“Apprendiamo con favore l’adozione del quadro temporaneo sugli aiuti di Stato da parte della Commissione europea a sostegno dei settori colpiti dalla crisi in Medio Oriente. La flessibilità introdotta rappresenta un segnale positivo e auspichiamo possa consentire al Governo di attivare interventi più incisivi a tutela del settore agricolo e della pesca”.
Così Giuseppino Santoianni, Presidente dell’Associazione Italiana Coltivatori, commentando la decisione della Commissione che consente agli Stati membri di compensare fino al 70% dei costi aggiuntivi sostenuti dalle imprese per l’aumento dei prezzi di combustibili e fertilizzanti legato alla crisi.
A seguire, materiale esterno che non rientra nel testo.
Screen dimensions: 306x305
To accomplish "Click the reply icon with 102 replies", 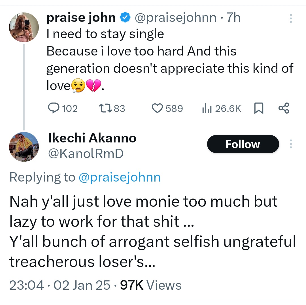I will coord(53,108).
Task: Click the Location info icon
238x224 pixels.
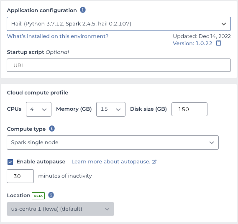Action: point(51,195)
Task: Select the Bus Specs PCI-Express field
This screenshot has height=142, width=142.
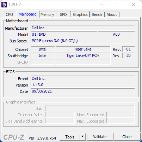Action: [83, 41]
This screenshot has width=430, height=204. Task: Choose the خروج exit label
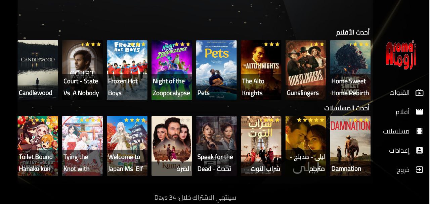[x=403, y=170]
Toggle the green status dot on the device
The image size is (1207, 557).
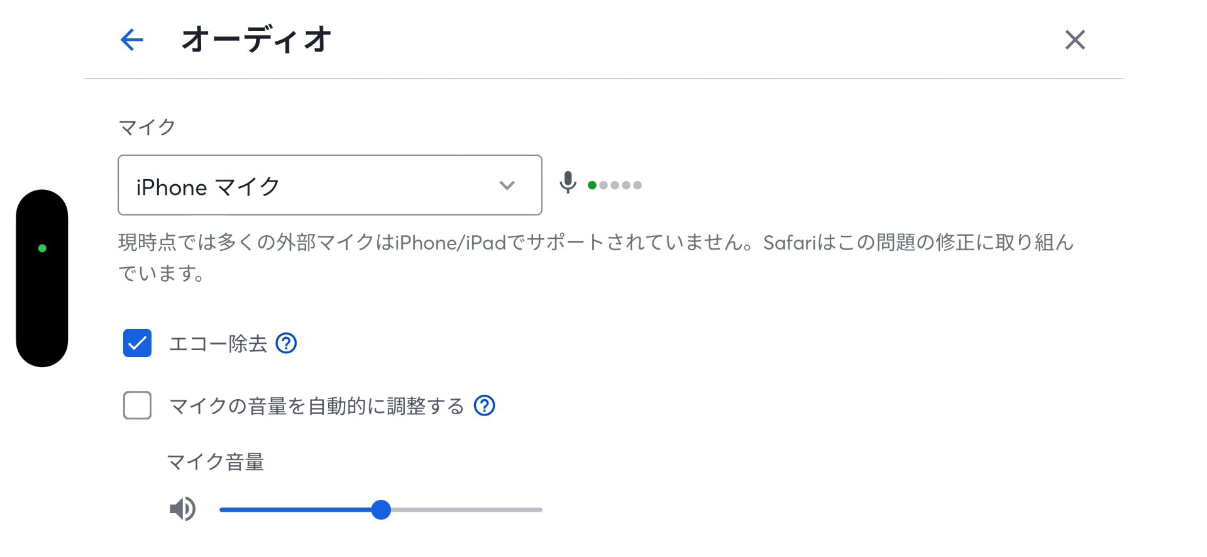point(42,248)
“Si tratta di un supporto senz’altro importante, reso ancora più efficace dalla semplificazione prevista per l’ammissibilità agli aiuti. Tuttavia, la sua efficacia dipenderà dalla capacità degli Stati membri di attuarlo in modo pieno e tempestivo, soprattutto per rafforzare gli strumenti già messi in campo – prosegue – a partire dal credito d’imposta sui carburanti agricoli, affiancandoli a meccanismi automatici di contenimento dei costi, così da garantire un sostegno concreto e immediato alle imprese”.
“In un contesto geoeconomico sempre più instabile anche l’attesa di misure straordinarie ha un costo, soprattutto per la crescente esposizione dell’agricoltura e la pesca alle fragilità delle catene del valore e agli shock esterni. Per questo – conclude Santoianni – è necessario costruire un sistema stabile di protezione del comparto agricolo e ittico, già fortemente sotto pressione, capace di attivarsi automaticamente e garantire continuità produttiva senza ricorrere ogni volta a strumenti straordinari”.